Lo Zio, dispotico ufficiale di dogana, una settimana dopo la morte di Franziska, una serva dalla quale ebbe due figli, Alois e Angela, la sostituisce con perentoria e cinica naturalezza con Klara, la domestica che già si occupava dei bambini e ora anche del padre.
Pur “priva di istruzione”, la sventurata affida la storia a un diario che nasconde nel cassetto sotto gli unguenti e i trucchi.
La scrittura è sottile come il pensiero, viaggia da un cervello all’altro. Saltando dopo la mia morte di testa in testa, trasmutate a caso nel loro passaggio attraverso cervelli sapienti, queste parole diverranno forse un giorno degne di essere lette.
Nonostante questa riflessione, il terrore dello Zio induce Klara a bruciare il diario. Poco dopo però, con la scusa di insegnare a leggere ad Alois, si procura una grande lavagna sulla quale scrive i suoi pensieri che cancella in tutta fretta.
Provo una sensazione di grande libertà sapendo che nessuno potrà mai mettere mano sui miei pensieri. Scriverli mi permette di vederli un attimo con lo sguardo invece di rimescolarli alla cieca nella testa. Mi piace contemplare tutte quelle onde di parole, con la spugna in mano, prima di farle sparire.
L’intera vicenda si svolge a Braunau am Inn, un paese dell’Austria settentrionale, in un clima sordido, ammorbato da pregiudizi e prevaricazioni, che coinvolge anche i comprimari come l’abate Müller, ostile al medico ebreo Bloch. L’antisemitismo dell’epoca è raffigurato in una forma quasi grottesca, ben lontana dal criminale sterminio del popolo ebraico perpetrato dal nazismo, ma rappresenta comunque un precedente inquietante e profetico.
Klara, dopo aver perso due figli, Gustav e Ida, cova nel ventre una creatura che sarà predestinata a diventare l’incarnazione del male assoluto. Numerose sono le premonizioni sparse qua e là nel testo. A riguardo ci limiteremo a citarne una:
Dio dovrebbe spedire direttamente all’Inferno i neonati colpevoli prima che lancino il loro primo grido. Durante la gravidanza hanno avuto il tempo di svilupparsi abbastanza da far apparire la loro vera natura.
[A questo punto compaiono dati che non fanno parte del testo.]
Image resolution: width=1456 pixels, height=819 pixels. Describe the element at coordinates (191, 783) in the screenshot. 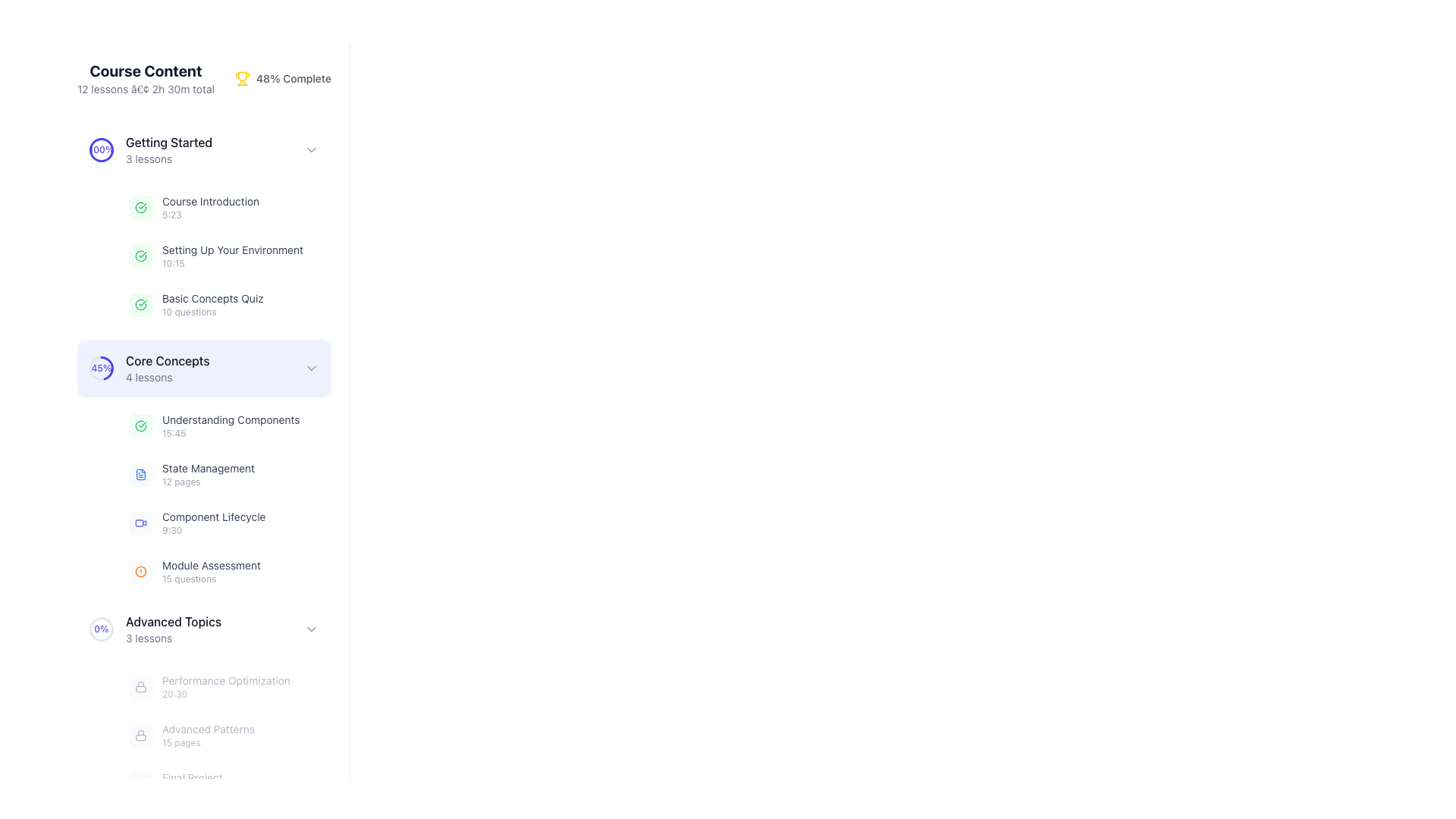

Potrebbe anche giustiziarli all’interno della pancia. Lì dentro hanno già un’anima. Le occasioni di peccare immobili al riparo dentro una madre non devono mancare. Il cervello è il teatro della maggior parte dei nostri peccati. Nella testa del bambino possono circolare sogni di gola, carnali, concupiscenti, pensieri egoisti, crudeli, blasfemi. I sogni non sono assolti al risveglio da un tocco di magia. Le idee hanno il peso dei crimini che ne sarebbero conseguenza se le mettessimo in pratica.
La paura che il nascituro possa essere Satana in persona assale più volte la mente di Klara, mentre allo Zio interessa solo che sia un maschio.
Questa ossessione morbosa lo porterà a dubitare dell’annuncio della levatrice e a voler controllare da vicino il sesso del neonato. È il 20 aprile 1889, alle sei e mezza di sabato. In quel momento Klara si rammarica, pensando che in quel sabato, secondo le scritture, Gesù discendeva a visitare l’Inferno e rimpiange di non aver saputo ritardare la nascita fino alla radiosa domenica della Resurrezione. Il battesimo avvenne in un gelido lunedì di Pasqua alle tre e mezzo e lo Zio, per paura che si ammalasse, negò alla moglie il permesso di partecipare alla cerimonia.
Nella postfazione l’autore illustra i criteri con cui ha costruito questo romanzo: i fatti (pochi) di cui rimane traccia hanno fatto da scheletro a quest’opera di finzione. E la finzione ha dato corpo al libro romanzesco.
E se finora non abbiamo parlato di questioni stilistiche dipende solo dal contenuto travolgente del testo, che proprio grazie all’alternanza fra la neutralità del lessico clinico e l’incandescenza del tono profetico rende ancor più magmatica la materia esplosiva di questa disincantata dissezione del male incarnato nella Storia.
Per Jauffret ricostruire la sordida genealogia di Adolf Hitler è una sorta di imperativo morale nei confronti delle vittime della Shoah, per preservarne la memoria.
Gli storici continueranno i loro studi, i filosofi proseguiranno nella loro ricerca alle radici del male, gli artisti faranno sentire nelle loro opere i gemiti degli ebrei.
Ma solo la letteratura può scavare nel profondo dell’animo umano.